例えば、子どもがすぐ手を出してしまう傾向がある場合、どうやって「そのまま」受け容れるのか見てみましょう。

 

子どもがお友だちに手を出してしまった時、あなたはどうしますか?「この子はいつもすぐ手を出すんだから」と批判的に見てしまうのなら、その段階ですでにそうなりやすい状況を作ってしまっています。「お兄ちゃんはそんなことしなかった」とか「お隣の〇〇ちゃんは、おとなしくていい子なのに」などと比較してあわてたり、非難したりしていると、その子の本当の気持ちや本質が見えなくなります。

いったん「この子はこの子。この子はそういう言動をする理由があるのだ」と、深呼吸し、受け容れましょう。大切なのは、自分も子どもも1ミリも責めないこと。
 
子どもがすぐに手を出してしまうというのは私と三男の体験でもあり、そこで気づいたことがあります。

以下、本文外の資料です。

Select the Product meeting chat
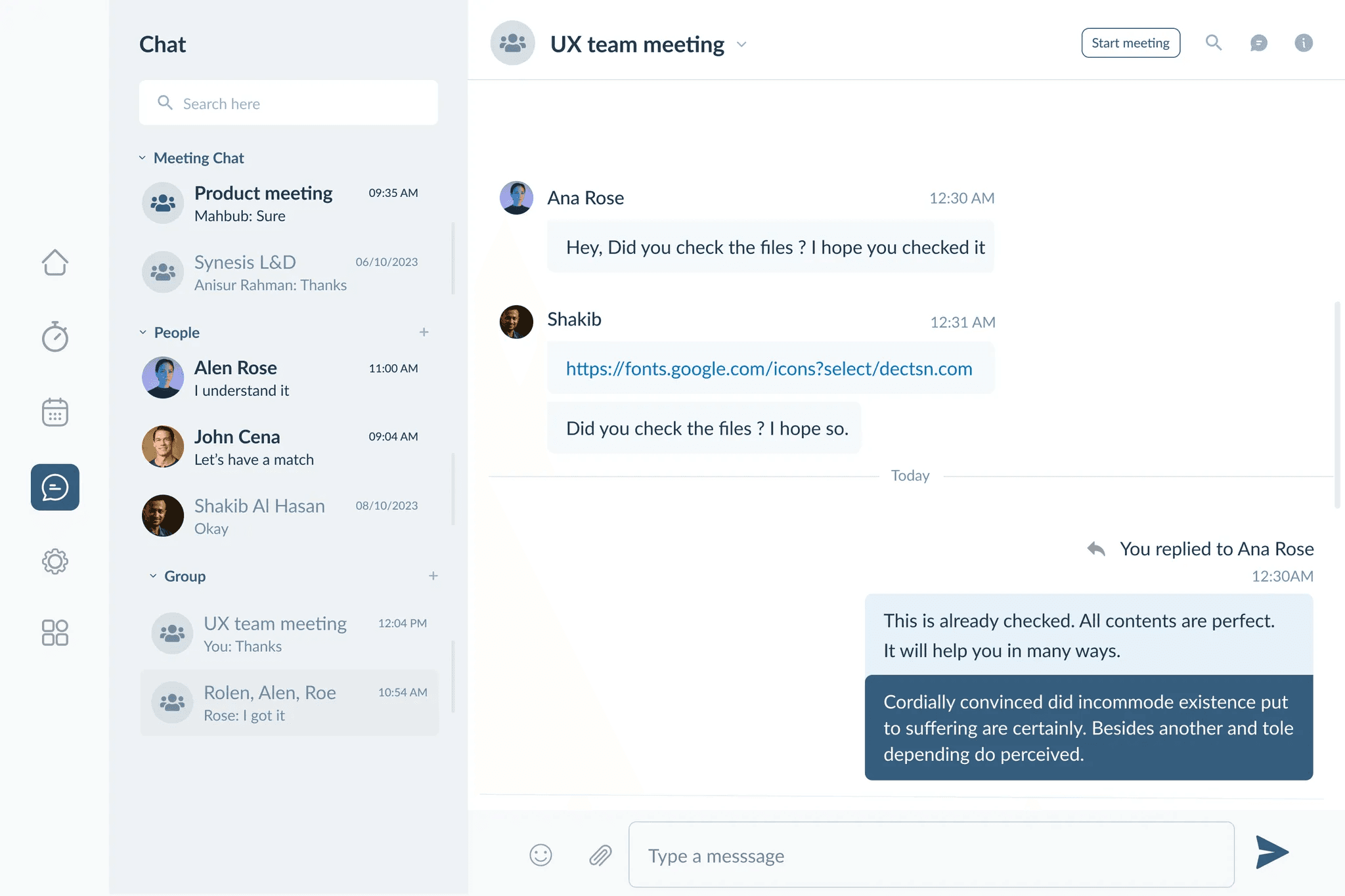 (x=289, y=203)
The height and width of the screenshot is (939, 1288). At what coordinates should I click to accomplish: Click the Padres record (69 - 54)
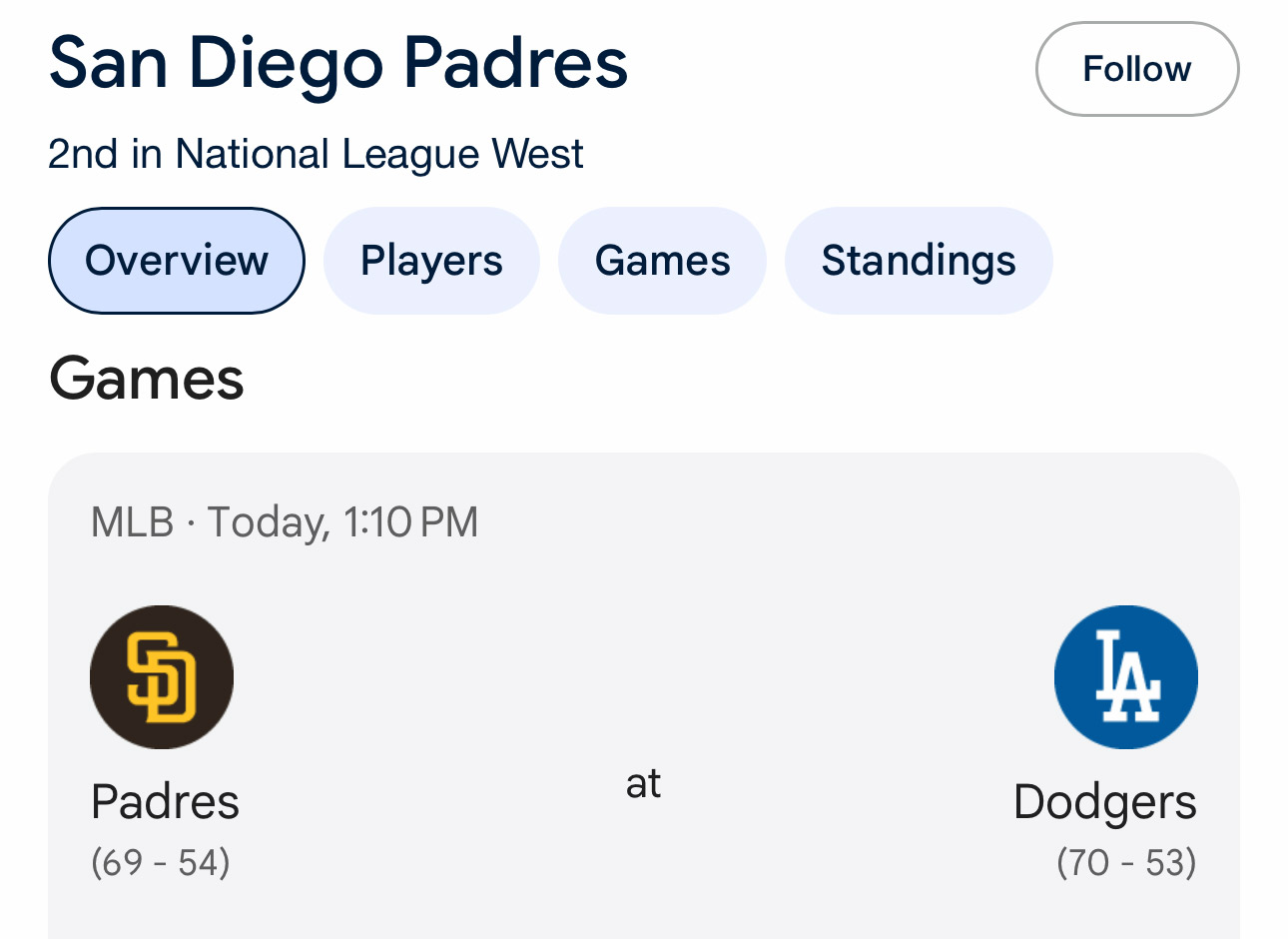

一つめは、私が子どもの「そのまま」を受け容れられず、子どもと「つながれていなかった」こと。

二つめは、私自身が自分の感情をしっかり感じていなかったこと。そのため子どもの本当の気持ち、本質が見えなくなっていたこと。

まず一つめについて。

「目を見てしっかり話せば子どもはわかる」と思い込んでいたため(上の兄二人はそれで伝わったため)、子どもを「そのまま」「受け容れる」ことの大切さをまったく理解していませんでした。

子どもが何か悪いこと(この時は、お友だちに手を出す)をした時は“手を出すことは悪いこと”と何度も教えていたのですが、これでは子どもの「そのまま」「受け容れる」ことにはなっていません。

だから、子どもは「母親とつながれない悲しさや寂しさ」を「わかってほしい」と「困った」行動で表現していたのです。

そして、二つめ。

私自身が「いい親」「やさしいママ」「理解のある親」でありたいために、「怒ってはいけない」「怒るべきではない」と思っていました。そのため、自分の中にある「怒り」を認めたくなかった! だから無意識で怒りを「ない」ものにして抑え込んでいました。

そのことを、子どもが鏡となって“怒り”や“乱暴さ”として、私に見せてくれていたことに数年経って気づかされました。怒られても怒られても「ママ、怒ることあるよね」「怒っても大好きだよ」とずっと伝えながら。

まさか、子どもの言動にそんなメッセージがあったとは! 夢にも思いませんでした。子どもの言動には必ず理由があり、いつも大人へのメッセージを伝えているのです。

当時、私はカウンセラーや専門家にも相談しましたが、「特に問題はない」「やや発達障害かも」「成長とともに減りますよ」など診断はさまざま。けれども「問題」は、改善も解決もまったくしなかったのです。